Saturated fats are throwing off our internal clocks, resulting in health problems
A study led by a Texas A&M College of Medicine professor found that eating saturated fatty acids can slow down internal circadian clocks, resulting in inflammation and other health problems.
Now, that same researcher says there may be a way to block those effects.
"We've been using drugs that are high-powered pharmaceuticals, such as you might use to treat rheumatoid arthritis," said David Earnest, the Texas A&M Health Science Center researcher on this study. "While those drugs won't be useful for regular use, we're going to test other non-steroidal anti-inflammatory drugs, such as ibuprofen and aspirin."
Earnest says this is an important breakthrough to mitigate the effects of those saturated fatty acids. However, he also encourages people to avoid those saturated fats in general, and particularly late at night.
Details are below from the Texas A&M Health Science Center:
"It is a continuation of Earnest’s earlier studies that found saturated fats — specifically palmitate, or palm oil, one of the most commonly consumed long-chain saturated fats in the Western diet — 'jet lag' cells in your body so that some are reset to different 'time zones.' Earnest compares this phenomenon to the confusion that would develop if the wall clock in your office was set to 2 p.m., the one on your computer indicated 4 p.m. and your wristwatch was showing 2:30 p.m., all while the clock on your cellphone reflected the accurate time of 1 p.m. CST. Your body is similarly confused when 'clocks' in various cells are set to different times of the day or night.

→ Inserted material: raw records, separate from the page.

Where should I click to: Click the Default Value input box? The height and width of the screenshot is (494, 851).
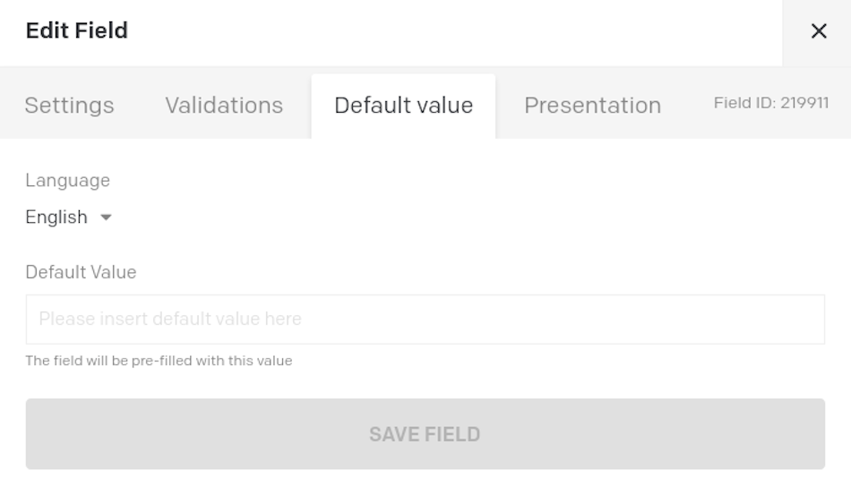pyautogui.click(x=426, y=319)
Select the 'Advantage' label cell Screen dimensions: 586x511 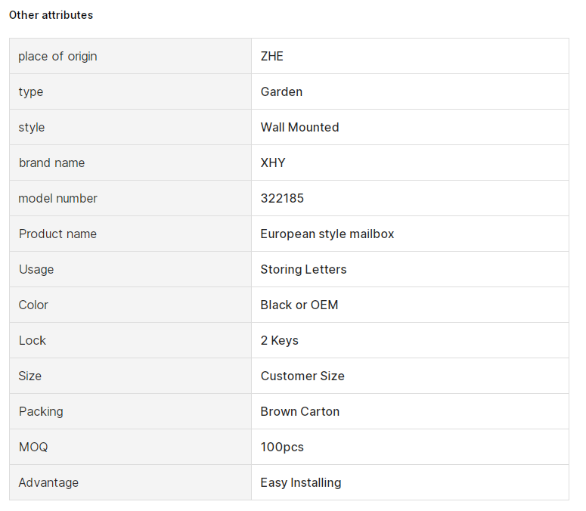130,482
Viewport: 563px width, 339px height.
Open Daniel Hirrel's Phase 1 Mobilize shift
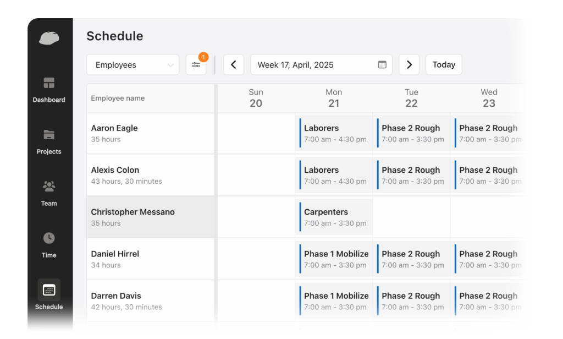tap(335, 259)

"Circadian clocks in cells throughout the body regulate the local 24-hour timing of important cellular processes necessary for normal functioning and help keep inflammatory responses in check. Eating foods with saturated fats — especially at certain times of the day — may 'jet lag' internal clocks, resulting in inflammation that contributes to obesity, type 2 diabetes, and cardiovascular disease."